If any securities being registered on this form will be offered on a delayed or continuous basis in reliance on Rule 415 under the Securities Act of 1933, other than securities offered in connection with a dividend reinvestment plan, check the following box. þ
It is proposed that this filing will become effective (check appropriate box):
þ when declared effective pursuant to section 8(c)

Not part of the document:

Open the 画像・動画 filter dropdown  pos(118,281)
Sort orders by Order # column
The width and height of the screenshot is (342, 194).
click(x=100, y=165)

CALCULATION OF REGISTRATION FEE UNDER THE SECURITIES ACT OF 1933
TITLE OF SECURITIES BEING REGISTERED | PROPOSED MAXIMUM AGGREGATE OFFERING PRICE(1) | AMOUNT OF REGISTRATION FEE(2) | ||||
Shares of Beneficial Interest | $126,000,000 | $15,687 |
(1) | Estimated solely for purposes of calculating the registration fee pursuant to Rule 457 under the Securities Act of 1933. |
(2) | All of which has been previously paid. |
THE REGISTRANT HEREBY AMENDS THIS REGISTRATION STATEMENT ON SUCH DATE OR DATES AS MAY BE NECESSARY TO DELAY ITS EFFECTIVE DATE UNTIL THE REGISTRANT SHALL FILE A FURTHER AMENDMENT WHICH SPECIFICALLY STATES THAT THIS REGISTRATION STATEMENT SHALL THEREAFTER BECOME EFFECTIVE IN ACCORDANCE WITH SECTION 8(A) OF THE SECURITIES ACT OF 1933, OR UNTIL THE REGISTRATION STATEMENT SHALL BECOME EFFECTIVE ON SUCH DATE AS THE SECURITIES AND EXCHANGE COMMISSION, ACTING PURSUANT TO SECTION 8(A), MAY DETERMINE.
EXPLANATORY NOTE
The purpose of this Pre-Effective Amendment No. 3 to the Registration Statement on Form N-2 is solely to file certain exhibits to the Registration Statement as set forth in item 25(2) of Part C.
PART C:
OTHER INFORMATION
Destra International & Event-Driven Credit Fund (the “Registrant”)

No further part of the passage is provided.